Apple Inc. (NASDAQ:AAPL) has taken a lot of flak for the price of the iPhone 5C. It just isn’t the low-price masterpiece everyone was looking for. It doesn’t address the low-end of the smartphone market. And the complaints go on and on. But what if Apple still has plans to launch a truly low-cost handset?
In this week’s report to investors, Bernstein analysts question whether the company is “philosophically opposed to a low-priced phone” or whether everyone got “head-faked.”
Is Apple a luxury brand?
Analysts Toni Sacconaghi, Hr., Jonathan Cofsky and Eric C. Garfunkel say it’s possible Apple Inc. (NASDAQ:AAPL) considers itself to be a luxury brand similar to Porsche and Bentley. This would mean that it is “philosophically opposed” to offering a less expensive handset. They point to evidence that seems to suggest though that Apple does not see it in this way.
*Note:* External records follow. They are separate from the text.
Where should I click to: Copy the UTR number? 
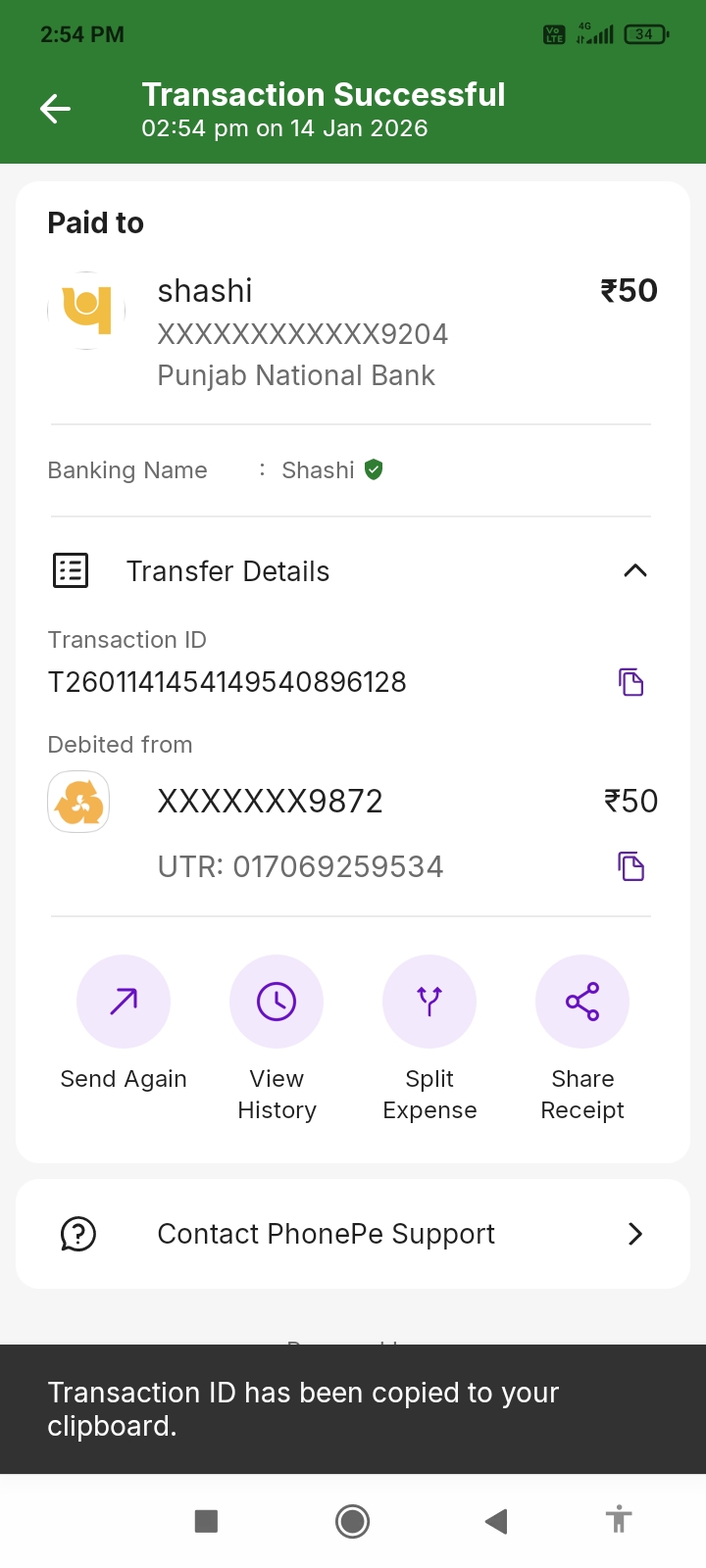click(631, 866)
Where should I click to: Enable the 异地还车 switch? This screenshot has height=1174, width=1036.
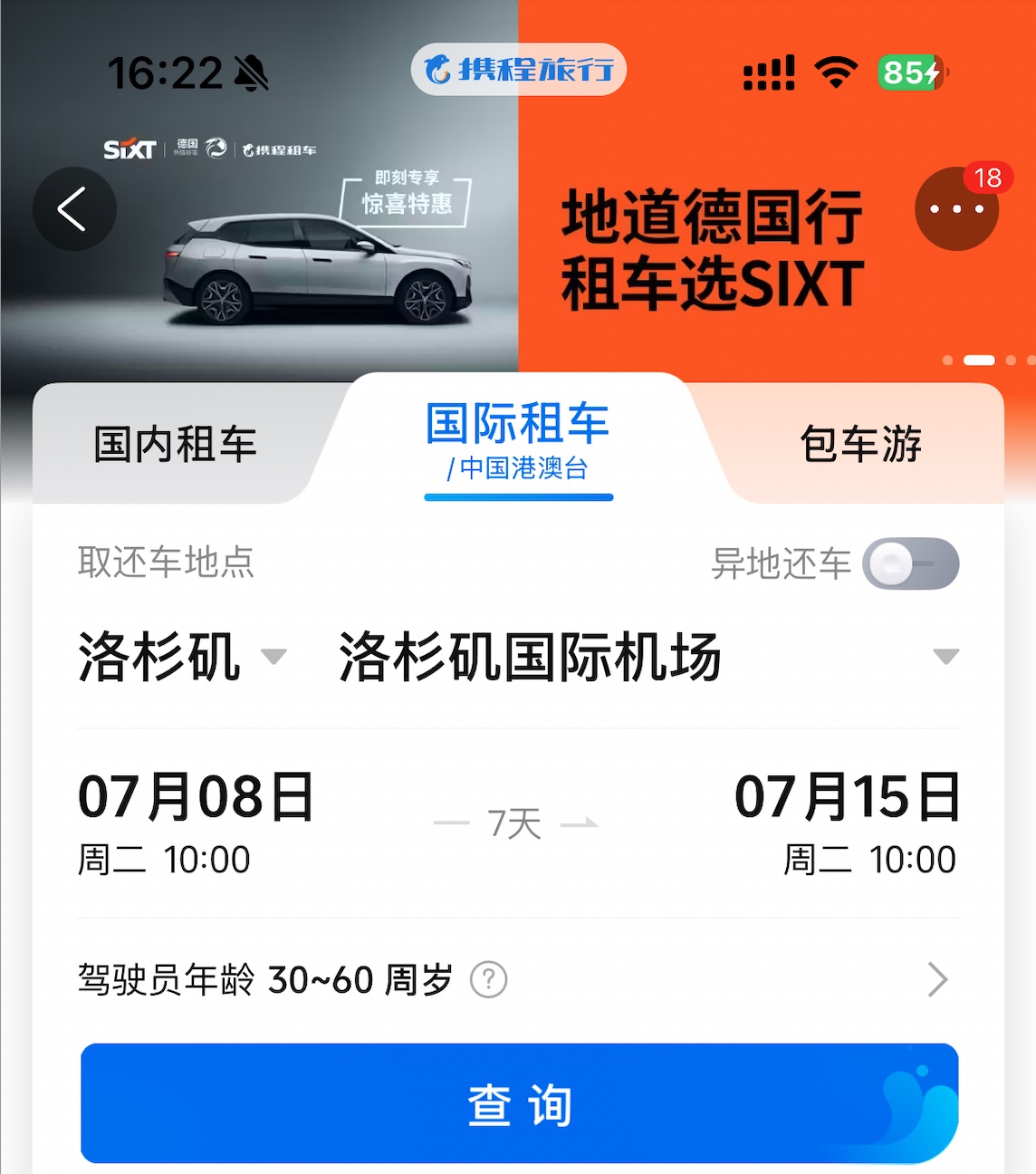(910, 563)
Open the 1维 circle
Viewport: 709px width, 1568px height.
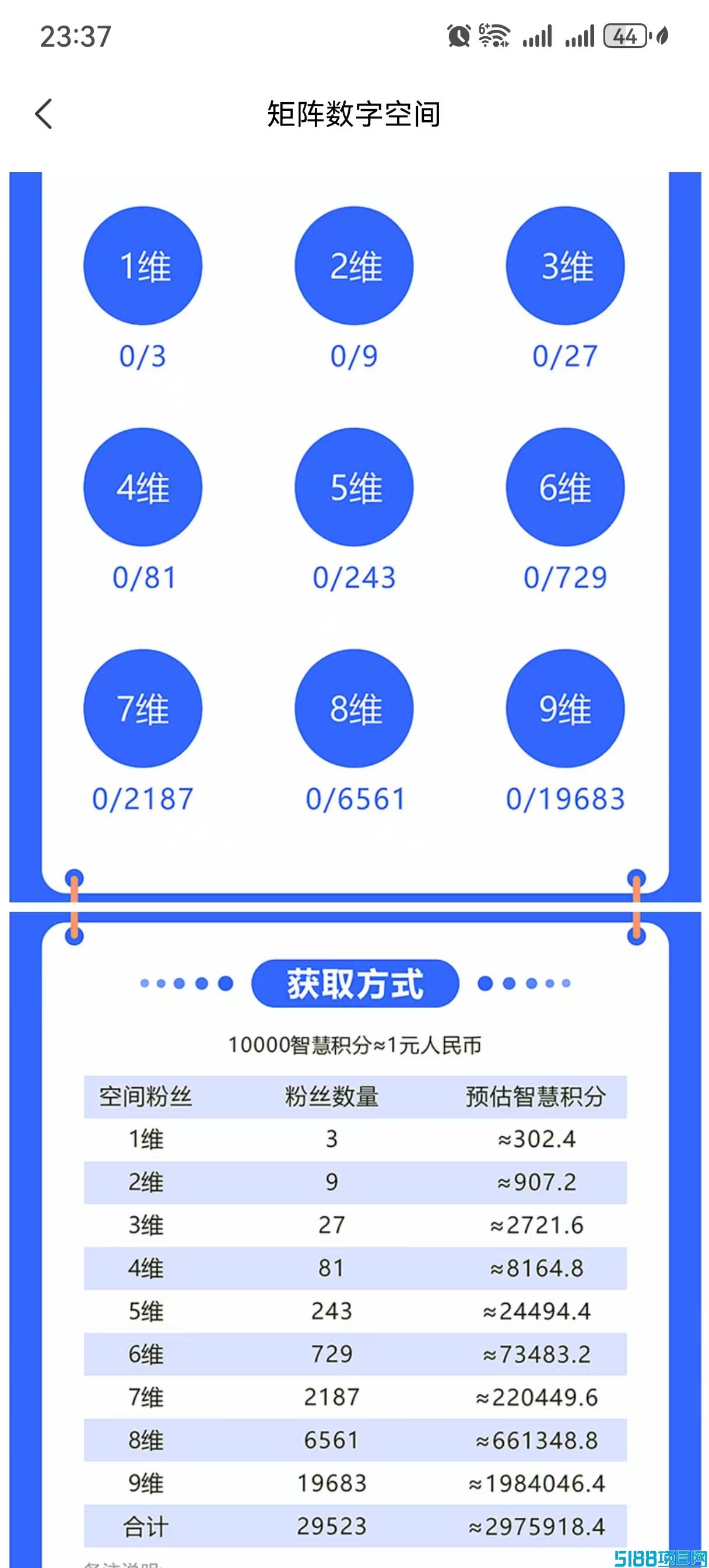click(143, 266)
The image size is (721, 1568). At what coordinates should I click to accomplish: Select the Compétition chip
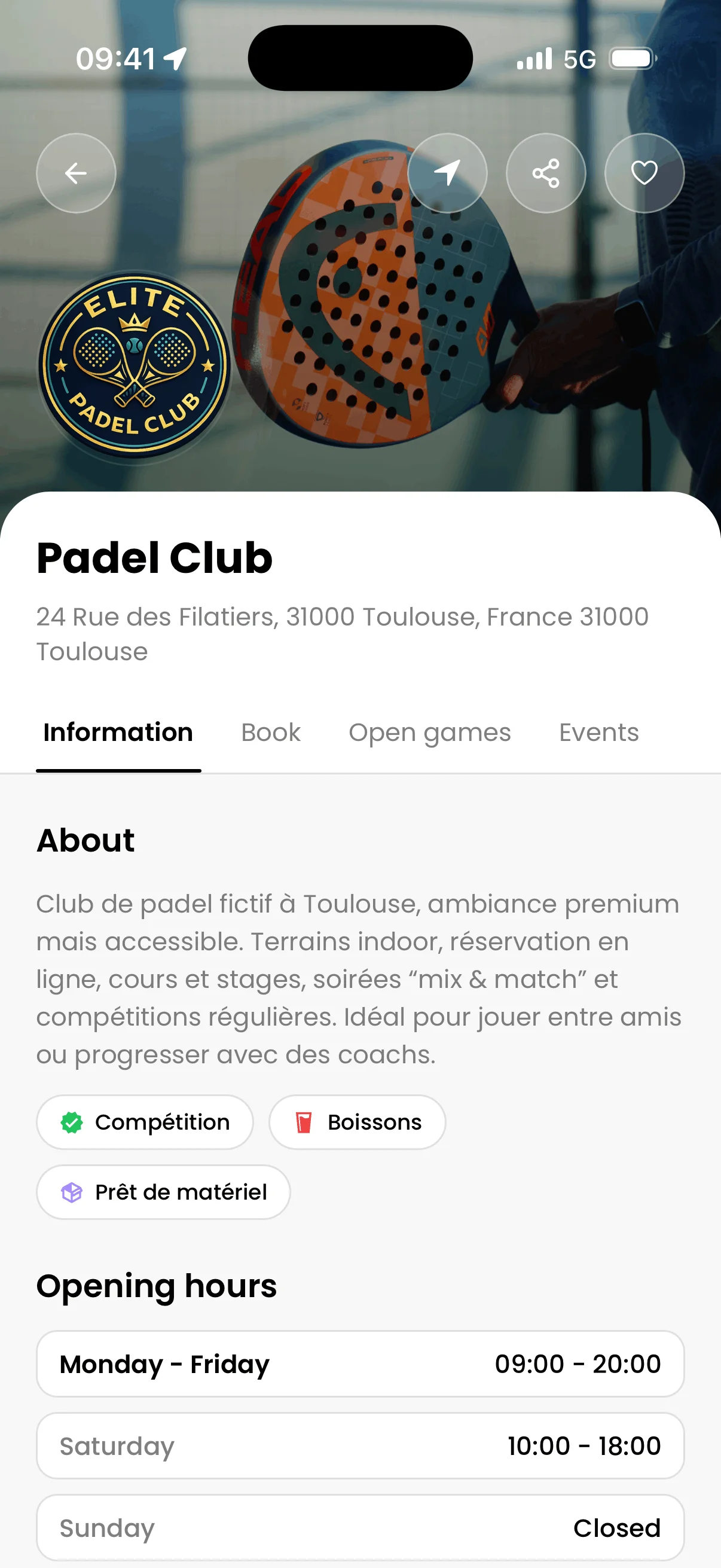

For example, CEO Tim Cook has said in the past that the company is “not just for rich people.” Also the company sees the iPhone as more like the iPod than the Mac in terms of selling it. In addition, Apple management has expressed the importance of the Chinese market. As a result, Bernstein analysts believe that the company will end up developing a less expensive iPhone targeted at emerging markets.
They said the fact that Apple hasn’t already done this could mean that the company just can’t develop a low-cost iPhone that it is “proud of.” Another possibility is that it is so focused on gross margin percentage rather than dollars and “is philosophically obdurate about abandoning its luxury positioning in the market.”
Was last week just a “head-fake” from Apple?
The analysts also question whether last week’s unveiling was nothing but a “head-fake” for investors. They said perhaps the timing for the low-cost model just wasn’t right and that maybe waiting “several months” would make more sense. This week a new rumor popped up that Apple was planning another big event for Oct. 15, although that event could be focused on new iPads or other products rather than a truly low-cost iPhone.
For example, they suggest that the distribution agreement between Apple Inc. (NASDAQ:AAPL) and China Mobile might not be fully set just yet even though they both probably want to start selling the device before Chinese New Year starts at the end of January. In addition, production capacity is probably going to be more constrained over the next few months, particularly because Apple has added two new handsets instead of the usual one.
Third, launching a lower-priced iPhone later could make the seasonality that’s part of current iPhone product cycles a little bit easier. And finally, putting off the launch of a less expensive iPhone 4C, as they call it, would make it possible for “Apple to skim higher price, higher margin customers” with the more expensive offering.
What low-cost expectations have done to Apple shares
The Bernstein analysts suggest that only two months ago, investors weren’t widely anticipating either a low-cost iPhone or the addition of major carriers. They believe this is why Apple Inc. (NASDAQ:AAPL)’s shares were trading at between $400 and $450 a share. Then as expectations increased before the announcement of the handsets, so did the company’s stock price.
But now both have gone back down, which they said leaves them with “the same investment case” they had two months ago. They believe that investors who buy Apple Inc. (NASDAQ:AAPL) must believe that it can “innovate and create incremental, new market opportunities for itself,” which they still believe the company can do. They continue to rate Apple Inc. (NASDAQ:AAPL) as Outperform with a $600 per share target price.